I think we should make sure to distinguish between criticism of concept and criticism of execution. The core concept of Pokémon is as fun now as it was back then, and the feeling of a journey of growth with your chosen Pokémon partners is still awesome. The battle system is solid. Travelling from town to town, seeing a big varied region - also great fun.
However, I think it is fair to criticize the games when, even on a decently powerful home console in the late 2010s, the overworld environments all feel like short and narrow corridors, when there are lengthy and unskippable conversations (that usually add nothing to the plot) along every turn, and where basic options to vary the difficulty are even nerfed from game to game. I think it's fair to call out design decisions such as locking the sound settings behind talking to a random NPC, or insisting that menu sounds from the GameBoy days are still kept around or that the battle camera defaults to a position emulating the perspective of the 2D games. When battles still run on code written for a handheld console in 2002, with all those interruptions of the actions to pop up a text box that tells you what you just saw/are about to see.

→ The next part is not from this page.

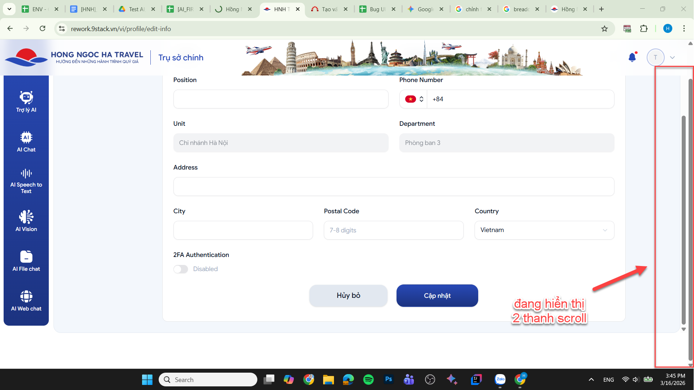Screen dimensions: 694x390
Task: Open the phone country flag selector
Action: pyautogui.click(x=414, y=99)
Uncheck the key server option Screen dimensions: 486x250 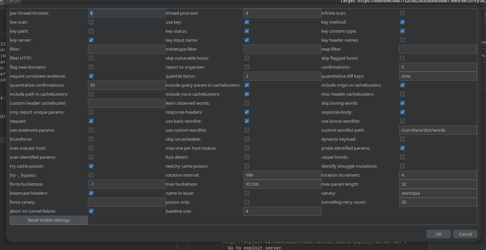pos(91,40)
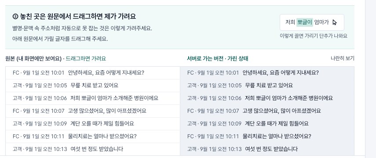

The games have not changed much, for better or worse. The concept is still good, but the execution seems more and more subpar. Gameplay has not become smoother or more streamlined - rather the opposite, in the overworld (RBY didn't bog you down with endless talk about malasadas or characters telling you "wow you are a trainer, that's so admirable, I want to be a trainer too but I'm afraid of Pokémon" about twelve times. And when it told you to go to a building two doors down the only street in town, it trusted you to find the way on your own). The core gameplay loop of Pokémon is still fun, very fun, but the user experience has regressed in some areas and barely made improvements in others (obtaining Pokémon for competitive play has been vastly improved, but from an absolutely barrel-bottom starting point, and in remarkably small increments given how long they've been running VGC for). I'm playing it and keep thinking "It's 2020 now. So what's this? ... really?"

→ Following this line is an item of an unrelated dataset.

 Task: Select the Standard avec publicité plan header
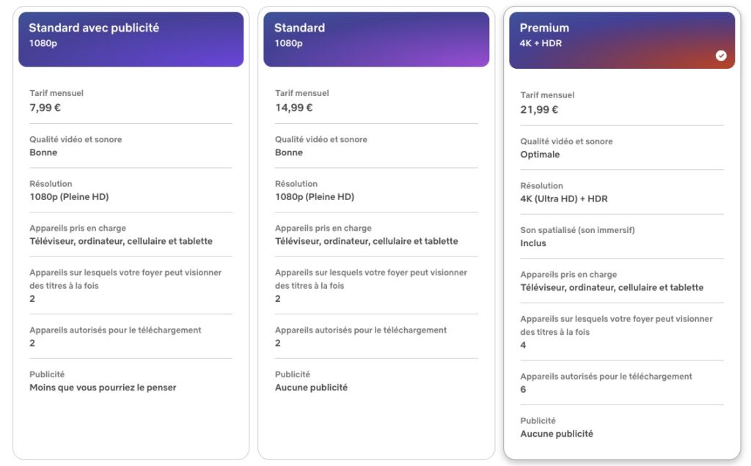tap(131, 39)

It's like ... the game industry keeps evolving, while Pokémon doesn't keep up, and it's starting to become rather noticeable. I mean, there are aspects of RPGs where the Pokémon games still haven't caught up to Ocarina of Time yet (freedom of exploration, size of in-game environments, free camera, to name some), and that game already felt archaic ten years ago. Nowadays games on the Switch can feature open worlds the size of small countries (at 61 km2, the map in Breath of the Wild is as big as San Marino. The Witcher 3 is about twice that at 136 km2, comparable to Liechtenstein). Modern games have cutscenes with stunning visual realism, full voice acting, hugely immersive and dynamic environments, intricate sidequests and subplots, and sometimes (although rarely) even motion capture animation. Well, not all games are like that, but the big ones can at least tick off one or two boxes on that list. Game Freak is still coming to terms with creating towns with building entrances pointing in different directions, and I still don't think Pokémon's character models are affected by light sources. We're still seeing Sandstorm buffeting one Pokémon at a time, separate "taking damage" and "faint" animations with a return to "idle" in between, and "Scyther used Swords Dance!" *Swords Dance animation plays* *boost animation plays while Scyther has returned to idle position* "Scyther's Attack rose sharply!". And at best, somebody will move their arms in a cutscene. Between battles, most of the gameplay boils down to "walk down the hallway to watch the next cutscene, which may or may not involve a battle, and you may or may not have a battle or two on the way there."
Most of us play other games beside Pokémon, and consciously or not, we're noticing that those games tend to look better, sound better, play less clunkily, and generally feel like a more polished game experience than what was the norm at the turn of the millennium. Pokémon still hasn't cleared that bar properly. And it's not like its concept is at fault here, it's the way it is executed. Granted, concept and execution are often closely tied together, and it could be that adjusting one will affect the other, but most of the industry seems able to strike that balance. I think it is fair to expect more from games in 2020, and fair to be a little disappointed when, instead of making any of the required strides in terms of polish, the developers discontinue a few beloved mechanics from the previous iteration and otherwise deliver pretty much the same game over again.